Game 3 of the Philadelphia-Colorado playoff series was postponed a day because of weather Saturday better suited for cross-country skiing. That prompted a pitching switch by the Phillies, with left-hander J.A. Happ going to the mound tonight instead of the 37-year-old Martinez. The Rockies are sticking with Jason Hammel.
The Phillies holed up in their hotel Saturday with no plans of working out at the ballpark.
The Rockies summoned their players for a 90-minute workout inside Coors Field.
“We just want to keep ourselves on somewhat of a schedule,” Manager Jim Tracy said.
Tracy suspected this might not be a night for baseball when even his dogs wanted to skip their morning walk. Major League Baseball agreed with Tracy’s beagles, pushing back Game 3 of this NL division series to tonight and Game 4 to Monday.
The series is tied at one game each. Game 5, if necessary, will be played as scheduled Tuesday in Philadelphia, without a day off for travel.

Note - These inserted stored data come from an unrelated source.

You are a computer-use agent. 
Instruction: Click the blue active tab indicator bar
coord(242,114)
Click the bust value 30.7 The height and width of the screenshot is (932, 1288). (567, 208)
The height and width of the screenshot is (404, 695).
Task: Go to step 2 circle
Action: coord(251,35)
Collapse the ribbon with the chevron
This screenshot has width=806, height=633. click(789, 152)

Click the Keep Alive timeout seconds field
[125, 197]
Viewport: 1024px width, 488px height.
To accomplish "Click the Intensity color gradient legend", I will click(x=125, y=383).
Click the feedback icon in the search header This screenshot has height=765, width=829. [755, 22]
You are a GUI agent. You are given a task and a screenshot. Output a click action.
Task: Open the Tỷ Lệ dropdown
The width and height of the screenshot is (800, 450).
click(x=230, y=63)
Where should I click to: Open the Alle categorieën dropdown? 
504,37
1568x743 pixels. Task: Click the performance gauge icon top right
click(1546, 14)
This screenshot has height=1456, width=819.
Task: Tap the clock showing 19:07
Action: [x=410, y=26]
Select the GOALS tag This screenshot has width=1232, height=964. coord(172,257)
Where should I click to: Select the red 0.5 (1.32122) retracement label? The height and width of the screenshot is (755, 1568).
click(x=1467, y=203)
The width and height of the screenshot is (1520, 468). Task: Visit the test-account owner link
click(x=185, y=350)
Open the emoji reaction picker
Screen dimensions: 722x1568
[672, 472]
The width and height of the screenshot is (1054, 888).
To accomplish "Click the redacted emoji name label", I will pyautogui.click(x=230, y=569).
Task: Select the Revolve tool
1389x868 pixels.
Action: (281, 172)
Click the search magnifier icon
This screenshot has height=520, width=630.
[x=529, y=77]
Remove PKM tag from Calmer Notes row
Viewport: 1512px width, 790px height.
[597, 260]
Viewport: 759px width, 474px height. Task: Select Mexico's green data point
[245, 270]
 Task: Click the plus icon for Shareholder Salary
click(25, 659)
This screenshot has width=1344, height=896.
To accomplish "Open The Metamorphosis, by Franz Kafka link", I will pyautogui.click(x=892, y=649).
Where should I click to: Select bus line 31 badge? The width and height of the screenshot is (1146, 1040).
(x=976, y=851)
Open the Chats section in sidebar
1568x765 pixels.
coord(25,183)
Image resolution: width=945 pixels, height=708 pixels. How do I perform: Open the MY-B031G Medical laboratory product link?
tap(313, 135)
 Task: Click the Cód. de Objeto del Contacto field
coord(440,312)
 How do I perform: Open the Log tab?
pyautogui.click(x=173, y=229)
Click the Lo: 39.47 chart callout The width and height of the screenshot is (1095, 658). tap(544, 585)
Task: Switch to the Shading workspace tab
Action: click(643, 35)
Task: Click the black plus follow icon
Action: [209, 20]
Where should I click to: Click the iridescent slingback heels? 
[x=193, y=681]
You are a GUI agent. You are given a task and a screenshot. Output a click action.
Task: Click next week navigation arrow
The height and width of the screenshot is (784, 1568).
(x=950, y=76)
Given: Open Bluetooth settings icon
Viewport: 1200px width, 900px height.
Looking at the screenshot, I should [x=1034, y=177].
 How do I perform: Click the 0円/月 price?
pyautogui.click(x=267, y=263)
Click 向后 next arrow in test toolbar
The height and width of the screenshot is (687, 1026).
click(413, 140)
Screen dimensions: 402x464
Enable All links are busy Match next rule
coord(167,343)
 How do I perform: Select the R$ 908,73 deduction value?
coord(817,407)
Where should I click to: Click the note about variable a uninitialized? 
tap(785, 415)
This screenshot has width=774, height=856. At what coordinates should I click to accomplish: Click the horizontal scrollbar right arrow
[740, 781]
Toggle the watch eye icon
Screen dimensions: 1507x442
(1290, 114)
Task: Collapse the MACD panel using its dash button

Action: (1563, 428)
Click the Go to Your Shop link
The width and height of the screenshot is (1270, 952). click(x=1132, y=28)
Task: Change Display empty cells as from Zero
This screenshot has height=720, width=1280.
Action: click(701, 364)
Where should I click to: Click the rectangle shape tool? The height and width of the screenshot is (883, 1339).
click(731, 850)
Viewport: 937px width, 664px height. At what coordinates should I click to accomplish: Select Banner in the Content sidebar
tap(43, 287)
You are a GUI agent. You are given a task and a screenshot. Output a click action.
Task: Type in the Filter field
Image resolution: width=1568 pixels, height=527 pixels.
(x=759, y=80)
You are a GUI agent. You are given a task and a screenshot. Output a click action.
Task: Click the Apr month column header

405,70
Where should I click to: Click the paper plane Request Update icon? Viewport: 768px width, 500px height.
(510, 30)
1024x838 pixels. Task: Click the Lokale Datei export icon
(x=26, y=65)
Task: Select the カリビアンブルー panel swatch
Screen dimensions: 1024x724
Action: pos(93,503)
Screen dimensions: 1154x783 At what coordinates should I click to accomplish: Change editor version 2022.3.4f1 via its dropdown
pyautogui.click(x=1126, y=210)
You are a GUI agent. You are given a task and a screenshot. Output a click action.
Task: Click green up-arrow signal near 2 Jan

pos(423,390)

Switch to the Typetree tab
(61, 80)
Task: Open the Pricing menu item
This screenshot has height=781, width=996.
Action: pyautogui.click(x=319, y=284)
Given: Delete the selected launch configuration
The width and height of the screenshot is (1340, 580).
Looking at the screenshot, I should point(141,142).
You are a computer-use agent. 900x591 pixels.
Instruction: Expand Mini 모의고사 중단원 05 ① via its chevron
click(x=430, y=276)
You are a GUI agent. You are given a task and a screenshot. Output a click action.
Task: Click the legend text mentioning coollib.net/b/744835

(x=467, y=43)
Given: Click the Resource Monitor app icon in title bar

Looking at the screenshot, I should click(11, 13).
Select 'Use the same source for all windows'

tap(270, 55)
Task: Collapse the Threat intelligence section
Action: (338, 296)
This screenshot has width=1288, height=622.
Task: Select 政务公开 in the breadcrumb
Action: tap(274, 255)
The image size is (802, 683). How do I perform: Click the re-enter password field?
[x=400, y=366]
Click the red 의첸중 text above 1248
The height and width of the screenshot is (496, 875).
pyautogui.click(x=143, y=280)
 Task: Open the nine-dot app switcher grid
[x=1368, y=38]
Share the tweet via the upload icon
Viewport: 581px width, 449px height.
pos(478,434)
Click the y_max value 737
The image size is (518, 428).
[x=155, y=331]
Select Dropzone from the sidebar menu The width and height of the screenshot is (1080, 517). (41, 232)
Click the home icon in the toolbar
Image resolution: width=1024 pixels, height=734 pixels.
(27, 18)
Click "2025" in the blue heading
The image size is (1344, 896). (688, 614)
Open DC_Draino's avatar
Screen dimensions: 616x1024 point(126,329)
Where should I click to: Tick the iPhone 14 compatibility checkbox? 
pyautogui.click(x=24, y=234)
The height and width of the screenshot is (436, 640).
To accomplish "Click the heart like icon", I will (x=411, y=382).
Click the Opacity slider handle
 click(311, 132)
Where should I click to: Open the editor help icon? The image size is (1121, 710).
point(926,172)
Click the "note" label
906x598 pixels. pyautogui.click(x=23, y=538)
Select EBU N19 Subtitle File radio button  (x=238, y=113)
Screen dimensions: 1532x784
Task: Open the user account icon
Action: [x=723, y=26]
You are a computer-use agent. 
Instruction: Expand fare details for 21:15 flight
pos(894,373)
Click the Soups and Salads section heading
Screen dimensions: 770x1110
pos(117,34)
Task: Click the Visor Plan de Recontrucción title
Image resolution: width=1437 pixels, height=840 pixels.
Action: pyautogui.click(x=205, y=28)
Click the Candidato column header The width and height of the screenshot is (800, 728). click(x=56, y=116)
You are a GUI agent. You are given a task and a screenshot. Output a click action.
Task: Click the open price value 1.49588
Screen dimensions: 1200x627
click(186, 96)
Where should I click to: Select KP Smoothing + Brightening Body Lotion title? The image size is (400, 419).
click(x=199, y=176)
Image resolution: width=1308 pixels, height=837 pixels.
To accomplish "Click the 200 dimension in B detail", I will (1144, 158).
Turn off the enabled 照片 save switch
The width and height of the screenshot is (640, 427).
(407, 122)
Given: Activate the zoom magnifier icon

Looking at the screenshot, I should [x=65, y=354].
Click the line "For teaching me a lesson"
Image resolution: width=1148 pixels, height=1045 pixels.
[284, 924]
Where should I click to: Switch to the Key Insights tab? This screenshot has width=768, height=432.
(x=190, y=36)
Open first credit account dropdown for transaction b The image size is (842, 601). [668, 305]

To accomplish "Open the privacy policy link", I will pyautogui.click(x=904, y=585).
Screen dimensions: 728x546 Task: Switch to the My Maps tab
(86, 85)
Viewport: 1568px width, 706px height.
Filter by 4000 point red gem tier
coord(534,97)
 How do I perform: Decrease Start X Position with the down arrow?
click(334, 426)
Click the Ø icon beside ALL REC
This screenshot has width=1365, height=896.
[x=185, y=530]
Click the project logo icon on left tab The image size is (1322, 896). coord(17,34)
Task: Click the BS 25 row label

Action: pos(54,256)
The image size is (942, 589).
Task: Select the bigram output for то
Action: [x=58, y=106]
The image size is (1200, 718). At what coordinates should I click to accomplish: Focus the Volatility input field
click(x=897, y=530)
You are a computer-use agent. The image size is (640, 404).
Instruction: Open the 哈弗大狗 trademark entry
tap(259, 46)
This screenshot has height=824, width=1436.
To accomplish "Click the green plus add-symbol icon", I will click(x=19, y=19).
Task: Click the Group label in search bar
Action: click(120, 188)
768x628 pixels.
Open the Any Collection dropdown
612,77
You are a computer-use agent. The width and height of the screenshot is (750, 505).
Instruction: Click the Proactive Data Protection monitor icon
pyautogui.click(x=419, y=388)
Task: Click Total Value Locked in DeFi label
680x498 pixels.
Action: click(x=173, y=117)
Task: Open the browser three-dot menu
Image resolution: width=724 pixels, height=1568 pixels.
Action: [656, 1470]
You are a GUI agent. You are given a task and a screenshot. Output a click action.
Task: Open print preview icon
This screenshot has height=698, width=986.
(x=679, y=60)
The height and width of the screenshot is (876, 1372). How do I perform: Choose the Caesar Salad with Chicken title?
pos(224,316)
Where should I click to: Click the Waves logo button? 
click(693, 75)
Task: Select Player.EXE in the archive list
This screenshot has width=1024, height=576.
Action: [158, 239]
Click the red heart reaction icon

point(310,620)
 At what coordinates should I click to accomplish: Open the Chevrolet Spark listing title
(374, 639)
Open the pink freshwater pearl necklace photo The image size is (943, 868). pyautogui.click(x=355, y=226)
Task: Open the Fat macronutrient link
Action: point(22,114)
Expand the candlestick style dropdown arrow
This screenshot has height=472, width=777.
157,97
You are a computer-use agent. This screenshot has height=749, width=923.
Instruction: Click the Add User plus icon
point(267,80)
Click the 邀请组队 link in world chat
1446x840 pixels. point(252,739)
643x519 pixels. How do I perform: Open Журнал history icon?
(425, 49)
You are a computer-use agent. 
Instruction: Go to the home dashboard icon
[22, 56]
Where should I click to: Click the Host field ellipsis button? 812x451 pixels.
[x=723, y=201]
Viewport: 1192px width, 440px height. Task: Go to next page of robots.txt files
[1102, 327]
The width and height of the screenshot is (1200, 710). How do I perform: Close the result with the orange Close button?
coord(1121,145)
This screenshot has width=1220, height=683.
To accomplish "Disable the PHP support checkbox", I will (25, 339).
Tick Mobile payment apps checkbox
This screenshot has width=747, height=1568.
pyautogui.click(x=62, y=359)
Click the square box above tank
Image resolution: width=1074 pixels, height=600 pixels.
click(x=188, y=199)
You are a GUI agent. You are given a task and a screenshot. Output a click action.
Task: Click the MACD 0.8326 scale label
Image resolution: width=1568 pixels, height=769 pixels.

“I think it’s a very wise decision,” Tracy told the Associated Press by phone. “You could have something happen in weather like this where you could lose a player for half a year in 2010. I don’t think that would be good for anybody.
“There’s no question about the type of play that you would see in this kind of weather versus if you have better conditions that they’re calling for Sunday. To be cold and wet and rainy and sleety or snowy is completely different than cold and dry and clear.”
Surely any dog would know that. Well, at least Tracy’s.
“We got up to take the dogs for a walk and when two beagles don’t want to go outside, I don’t see how baseball players would see this as a real good day to be playing,” he said. “It was snowing and 18 degrees, not very conducive for baseball.”
With the day off Saturday, both teams could go back to Game 1 starters on Monday, Ubaldo Jimenez for Colorado and Cliff Lee for Philadelphia.
Happ, a rookie, said Friday that he felt better after being knocked out of Game 1.
He had entered in relief and took a hard liner off his left leg in the seventh inning.
Before the weather changed things, Martinez was set to make his first postseason start since he won Game 3 for Boston at St. Louis in the 2004 World Series.